Sokak hayvanlarına yardım etmek hepimizin vicdani bir görevi aslında. Toplum olarak yemeğimizin azını paylaşmak, bir kap su bırakmak, kışın sığınacakları bir kuytu köşe, kutu koymak çok zor şey değil. Hatta en kolayı bunu yapan insanlara mani olmamak… Fakat henüz o bilinç seviyesine ulaşamadığımız için birkaç hayvanseverin üzerine binen yüzlerce kedinin masrafı ve bakımı bazen altından kalkılamayacak yükler oluşturabiliyor.

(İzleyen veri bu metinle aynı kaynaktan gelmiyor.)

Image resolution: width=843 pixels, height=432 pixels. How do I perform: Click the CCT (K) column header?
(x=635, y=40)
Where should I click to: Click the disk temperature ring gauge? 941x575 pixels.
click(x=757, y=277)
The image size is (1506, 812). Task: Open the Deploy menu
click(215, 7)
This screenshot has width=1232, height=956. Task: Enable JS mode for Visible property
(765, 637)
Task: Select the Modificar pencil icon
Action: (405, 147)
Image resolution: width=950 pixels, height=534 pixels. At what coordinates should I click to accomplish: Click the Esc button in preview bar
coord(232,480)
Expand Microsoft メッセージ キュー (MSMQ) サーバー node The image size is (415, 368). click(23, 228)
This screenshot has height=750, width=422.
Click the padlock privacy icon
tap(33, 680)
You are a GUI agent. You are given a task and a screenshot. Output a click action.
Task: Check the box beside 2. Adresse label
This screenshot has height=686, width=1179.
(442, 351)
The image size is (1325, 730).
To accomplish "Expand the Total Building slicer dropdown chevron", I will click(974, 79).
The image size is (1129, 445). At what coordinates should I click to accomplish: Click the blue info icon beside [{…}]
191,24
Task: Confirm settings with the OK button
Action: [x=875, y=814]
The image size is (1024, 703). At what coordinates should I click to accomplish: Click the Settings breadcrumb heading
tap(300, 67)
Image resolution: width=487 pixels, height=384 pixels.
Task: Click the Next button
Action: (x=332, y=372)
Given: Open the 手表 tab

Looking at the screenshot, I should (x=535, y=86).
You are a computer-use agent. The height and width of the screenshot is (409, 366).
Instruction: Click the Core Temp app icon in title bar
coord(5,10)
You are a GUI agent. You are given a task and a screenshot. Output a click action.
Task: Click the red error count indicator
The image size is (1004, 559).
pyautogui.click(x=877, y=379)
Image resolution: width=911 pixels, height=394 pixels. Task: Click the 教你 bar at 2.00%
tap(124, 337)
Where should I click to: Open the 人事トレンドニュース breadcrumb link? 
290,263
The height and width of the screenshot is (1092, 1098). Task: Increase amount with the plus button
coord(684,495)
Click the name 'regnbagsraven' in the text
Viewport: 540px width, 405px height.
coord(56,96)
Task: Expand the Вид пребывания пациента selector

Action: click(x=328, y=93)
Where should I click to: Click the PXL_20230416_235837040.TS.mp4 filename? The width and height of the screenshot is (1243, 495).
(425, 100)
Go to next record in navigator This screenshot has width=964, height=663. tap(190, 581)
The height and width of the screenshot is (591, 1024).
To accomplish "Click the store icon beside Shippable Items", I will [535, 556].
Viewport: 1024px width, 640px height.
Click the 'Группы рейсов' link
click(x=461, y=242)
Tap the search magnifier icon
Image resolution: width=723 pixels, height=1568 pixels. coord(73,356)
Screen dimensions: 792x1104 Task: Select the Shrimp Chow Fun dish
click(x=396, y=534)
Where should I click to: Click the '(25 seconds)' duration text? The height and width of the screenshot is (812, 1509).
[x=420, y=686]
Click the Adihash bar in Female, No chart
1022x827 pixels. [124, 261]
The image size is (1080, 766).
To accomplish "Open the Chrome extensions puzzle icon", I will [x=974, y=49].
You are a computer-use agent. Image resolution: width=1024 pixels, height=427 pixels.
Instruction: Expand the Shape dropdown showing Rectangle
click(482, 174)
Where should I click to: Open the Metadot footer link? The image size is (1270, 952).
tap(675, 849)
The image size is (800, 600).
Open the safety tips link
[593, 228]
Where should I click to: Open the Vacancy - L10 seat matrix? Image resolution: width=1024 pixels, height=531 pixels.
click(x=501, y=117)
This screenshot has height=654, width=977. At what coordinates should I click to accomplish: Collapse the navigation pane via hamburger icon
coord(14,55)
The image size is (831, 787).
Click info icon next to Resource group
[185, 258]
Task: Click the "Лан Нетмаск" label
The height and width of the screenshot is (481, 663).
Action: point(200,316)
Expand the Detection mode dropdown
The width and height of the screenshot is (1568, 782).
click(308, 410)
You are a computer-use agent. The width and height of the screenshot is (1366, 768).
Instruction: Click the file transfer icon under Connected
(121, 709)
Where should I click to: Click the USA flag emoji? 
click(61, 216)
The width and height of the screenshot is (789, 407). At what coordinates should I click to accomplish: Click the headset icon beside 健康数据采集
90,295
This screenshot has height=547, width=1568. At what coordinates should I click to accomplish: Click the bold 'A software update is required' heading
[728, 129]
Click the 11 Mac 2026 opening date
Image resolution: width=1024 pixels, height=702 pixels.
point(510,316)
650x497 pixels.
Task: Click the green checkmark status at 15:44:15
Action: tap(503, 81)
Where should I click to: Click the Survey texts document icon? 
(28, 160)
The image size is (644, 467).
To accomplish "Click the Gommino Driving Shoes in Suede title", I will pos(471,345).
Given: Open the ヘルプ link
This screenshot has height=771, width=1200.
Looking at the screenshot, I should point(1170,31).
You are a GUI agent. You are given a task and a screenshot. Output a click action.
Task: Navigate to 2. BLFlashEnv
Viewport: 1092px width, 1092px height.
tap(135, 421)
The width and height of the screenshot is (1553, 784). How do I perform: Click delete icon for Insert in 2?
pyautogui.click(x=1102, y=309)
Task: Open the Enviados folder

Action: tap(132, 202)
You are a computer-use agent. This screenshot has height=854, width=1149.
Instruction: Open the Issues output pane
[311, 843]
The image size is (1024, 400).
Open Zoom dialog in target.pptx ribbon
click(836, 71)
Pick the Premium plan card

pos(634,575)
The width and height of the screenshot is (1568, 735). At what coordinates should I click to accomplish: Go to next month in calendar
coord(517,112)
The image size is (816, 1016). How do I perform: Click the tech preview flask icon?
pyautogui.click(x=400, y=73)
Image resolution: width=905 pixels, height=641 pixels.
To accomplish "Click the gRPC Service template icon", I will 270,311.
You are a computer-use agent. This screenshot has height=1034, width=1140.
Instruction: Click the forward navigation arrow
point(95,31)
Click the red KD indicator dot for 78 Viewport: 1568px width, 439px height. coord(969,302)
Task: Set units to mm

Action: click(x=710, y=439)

Bu yüzden Gülşen Durualp de emekliliğinden sonra tekrar çalışmaya başlamış.
Gülşen Durualp, 11 yıl önce yerleştiği Urla’da bakıma muhtaç hayvanları tedavi ettirerek sakat kedi ve köpekleri evinin bahçesinde özenle bakan gerçek bir hayvansever.
56 yaşında olan Durualp 3 yıl öncesine kadar tüm giderlerini emekli maaşıyla sağlayabiliyorken sakat hayvanların sayısı artınca ek gelir ihtiyacı yaşamış.
“Çevremde benim sakat hayvanlara baktığımı bilenler buldukları sakat hayvanları bana getiriyorlar. Onların tedavi ve mama giderlerin karşılıyorum.”
Güzelbahçe Belediyesi’nin açmış olduğu Balık Ağı Onarım Kursu’nu gören ve önceden de sahilde ağ ören balıkçılara özendiğini söyleyen Durualp kursa başvuruyor.
El emeğiyle onarıp ördüğü balık ağlarından kazandığı üç-beş liranın da sakat hayvanlara tedavi olacağını bilmesi onu bu yaşında çalıştıracak gücü veriyor, işi sevdiriyormuş.
Kursa gittiği günlerde de doğumdan itibaren sakat olan kedi kardeşler Miço ve Tayfa’yı da yanından ayırmıyor emektar kadın.
“Çevrem ilk başta karşı çıkıyordu. 11 yıldır aynı yerde oturuyorum ilk başta tepki gösterdiler ama sonra zaman içinde onlara kedi ve köpek sahiplendirdim. Elbirliği ile sakat hayvanlara bakıyoruz. Ben hayatta bir misyonum olduğuna inandım.”